# about injecting into pec



## 1toX (Jun 29, 2011)

what do you guys think about injecting into pec? I have only 1.5 inch 23g needles and I'm not sure if that is too long to go into my pec and I'm a little nervous about injecting. Can you tell me about pain and or if I should stick the needle all the way in.


----------



## MPMC (Jun 29, 2011)

I use 1in for pecs and pin in the center. Works great for me but i wouldnt do more than 1.5ml at a time. You do not to use a 1.5 pin.


----------



## Big Danny (Jun 29, 2011)

1toX said:


> what do you guys think about injecting into pec? I have only 1.5 inch 23g needles and I'm not sure if that is too long to go into my pec and I'm a little nervous about injecting. Can you tell me about pain and or if I should stick the needle all the way in.

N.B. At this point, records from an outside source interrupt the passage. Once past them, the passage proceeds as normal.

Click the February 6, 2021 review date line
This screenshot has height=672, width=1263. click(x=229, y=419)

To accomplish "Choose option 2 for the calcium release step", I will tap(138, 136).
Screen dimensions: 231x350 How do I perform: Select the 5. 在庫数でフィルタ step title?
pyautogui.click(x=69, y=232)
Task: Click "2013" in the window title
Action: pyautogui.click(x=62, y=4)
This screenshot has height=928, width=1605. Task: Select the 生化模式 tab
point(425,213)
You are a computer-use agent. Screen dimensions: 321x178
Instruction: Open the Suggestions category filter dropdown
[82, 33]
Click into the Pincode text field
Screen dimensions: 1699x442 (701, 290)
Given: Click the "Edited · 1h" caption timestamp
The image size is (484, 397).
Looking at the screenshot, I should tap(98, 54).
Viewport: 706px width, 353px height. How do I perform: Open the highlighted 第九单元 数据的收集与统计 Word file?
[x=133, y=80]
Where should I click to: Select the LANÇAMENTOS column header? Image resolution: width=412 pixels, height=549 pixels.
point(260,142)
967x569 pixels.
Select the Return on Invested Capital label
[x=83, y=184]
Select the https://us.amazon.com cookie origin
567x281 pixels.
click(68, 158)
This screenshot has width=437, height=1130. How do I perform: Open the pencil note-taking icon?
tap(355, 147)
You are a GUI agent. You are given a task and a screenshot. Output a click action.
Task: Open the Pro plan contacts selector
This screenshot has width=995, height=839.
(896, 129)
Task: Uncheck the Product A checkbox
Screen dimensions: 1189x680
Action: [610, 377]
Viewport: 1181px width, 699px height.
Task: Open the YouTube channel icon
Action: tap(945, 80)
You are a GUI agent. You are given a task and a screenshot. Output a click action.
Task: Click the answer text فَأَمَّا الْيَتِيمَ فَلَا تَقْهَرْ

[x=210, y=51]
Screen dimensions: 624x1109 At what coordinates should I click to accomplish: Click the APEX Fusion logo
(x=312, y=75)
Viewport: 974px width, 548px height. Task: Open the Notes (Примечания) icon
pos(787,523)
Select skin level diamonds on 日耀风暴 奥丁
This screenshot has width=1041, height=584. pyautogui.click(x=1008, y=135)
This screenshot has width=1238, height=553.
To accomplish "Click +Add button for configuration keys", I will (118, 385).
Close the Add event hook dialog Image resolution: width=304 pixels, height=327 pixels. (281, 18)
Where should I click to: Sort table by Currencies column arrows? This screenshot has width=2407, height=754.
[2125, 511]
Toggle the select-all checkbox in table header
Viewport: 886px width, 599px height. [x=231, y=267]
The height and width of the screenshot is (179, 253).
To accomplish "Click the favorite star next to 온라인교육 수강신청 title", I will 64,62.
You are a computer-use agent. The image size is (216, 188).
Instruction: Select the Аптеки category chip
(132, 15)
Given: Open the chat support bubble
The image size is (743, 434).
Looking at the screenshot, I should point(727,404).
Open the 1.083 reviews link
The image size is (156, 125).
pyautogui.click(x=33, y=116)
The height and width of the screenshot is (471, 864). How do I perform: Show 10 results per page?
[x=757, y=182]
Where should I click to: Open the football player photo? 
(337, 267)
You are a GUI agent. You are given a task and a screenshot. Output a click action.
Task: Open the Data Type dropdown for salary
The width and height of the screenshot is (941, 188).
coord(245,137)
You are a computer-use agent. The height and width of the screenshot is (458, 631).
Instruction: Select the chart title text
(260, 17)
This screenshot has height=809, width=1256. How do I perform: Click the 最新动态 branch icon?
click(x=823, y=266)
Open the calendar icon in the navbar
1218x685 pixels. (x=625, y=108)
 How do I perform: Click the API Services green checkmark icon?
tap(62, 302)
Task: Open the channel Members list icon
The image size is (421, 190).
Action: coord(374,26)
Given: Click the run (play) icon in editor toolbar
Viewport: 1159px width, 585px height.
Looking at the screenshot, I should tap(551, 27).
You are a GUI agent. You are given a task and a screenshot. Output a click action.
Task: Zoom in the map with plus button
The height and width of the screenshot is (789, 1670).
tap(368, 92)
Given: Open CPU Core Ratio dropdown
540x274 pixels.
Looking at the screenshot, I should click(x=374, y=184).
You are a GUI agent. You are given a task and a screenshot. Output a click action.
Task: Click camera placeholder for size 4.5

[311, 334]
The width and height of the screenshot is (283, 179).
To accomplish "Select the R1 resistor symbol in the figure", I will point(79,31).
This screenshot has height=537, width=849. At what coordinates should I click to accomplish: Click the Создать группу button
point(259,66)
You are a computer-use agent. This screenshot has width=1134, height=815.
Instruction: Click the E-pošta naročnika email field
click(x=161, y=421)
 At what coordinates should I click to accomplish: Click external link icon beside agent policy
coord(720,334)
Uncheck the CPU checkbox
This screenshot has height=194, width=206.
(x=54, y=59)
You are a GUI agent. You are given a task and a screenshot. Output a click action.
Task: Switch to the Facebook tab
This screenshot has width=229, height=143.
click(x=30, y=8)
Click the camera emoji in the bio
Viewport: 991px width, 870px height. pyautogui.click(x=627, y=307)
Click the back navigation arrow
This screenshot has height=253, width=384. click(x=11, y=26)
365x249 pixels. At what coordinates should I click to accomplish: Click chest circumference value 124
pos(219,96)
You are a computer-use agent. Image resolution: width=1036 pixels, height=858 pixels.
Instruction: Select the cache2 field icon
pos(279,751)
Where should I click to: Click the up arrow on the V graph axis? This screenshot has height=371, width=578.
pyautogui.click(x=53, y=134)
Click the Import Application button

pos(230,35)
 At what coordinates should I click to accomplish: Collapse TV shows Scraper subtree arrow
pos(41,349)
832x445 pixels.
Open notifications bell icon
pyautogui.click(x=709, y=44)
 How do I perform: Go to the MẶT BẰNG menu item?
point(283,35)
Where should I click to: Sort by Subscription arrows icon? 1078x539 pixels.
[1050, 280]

Use this link and you will find out the exact needle size for different muscles:
How To Do Injections, Injection Instructions, Injection Methods, Injection Guide, Injection Photos, Injection Pictures, Sterile Needles


----------



## wow101 (Jun 30, 2011)

I use 25 5/8 ...works perfectly....1.5 is too long imo


----------



## don'tpanic4me (Jul 1, 2011)

please let me know how this goes. I've never  try a pec inject


----------



## 1toX (Jul 4, 2011)

Thanks guys , also,h ow's the pain, about the same as delt or glute?


----------



## Elvia1023 (Jul 4, 2011)

1toX said:


> Thanks guys , also,h ow's the pain, about the same as delt or glute?



Reearch how to do injections. Inject 1 1/2 inches above the nipple. Use a 1 inch pin. You shouldn't feel much/any pain after a few goes. I used to prefer injecting my pec. Not done it in ages so it would be weird to do it first time in awhile. Pain is similar to any inject really... glute being the best imo.


----------



## Gettinhuge_pump (Jul 4, 2011)

www.spotinjections.com


----------



## deniss77 (Jul 5, 2011)

1toX said:


> Thanks guys , also,h ow's the pain, about the same as delt or glute?



Same as delt, glute is the easiest for me.


----------



## breck48 (Jul 6, 2011)

I think that pecs are cool to inject into. just a bit sore the day or so afterwards, so make sure you're not going to train pecs the next day


----------



## Elvia1023 (Jul 6, 2011)

I used to like the feeling of injecting before my chest workout


----------



## Gettinhuge_pump (Jul 6, 2011)

Elvia1023 said:


> I used to like the feeling of injecting before my chest workout



Elvia, loving the new profile pic brotha!!! Very nice!!


----------



## Elvia1023 (Jul 6, 2011)

Gettinhuge_pump said:


> Elvia, loving the new profile pic brotha!!! Very nice!!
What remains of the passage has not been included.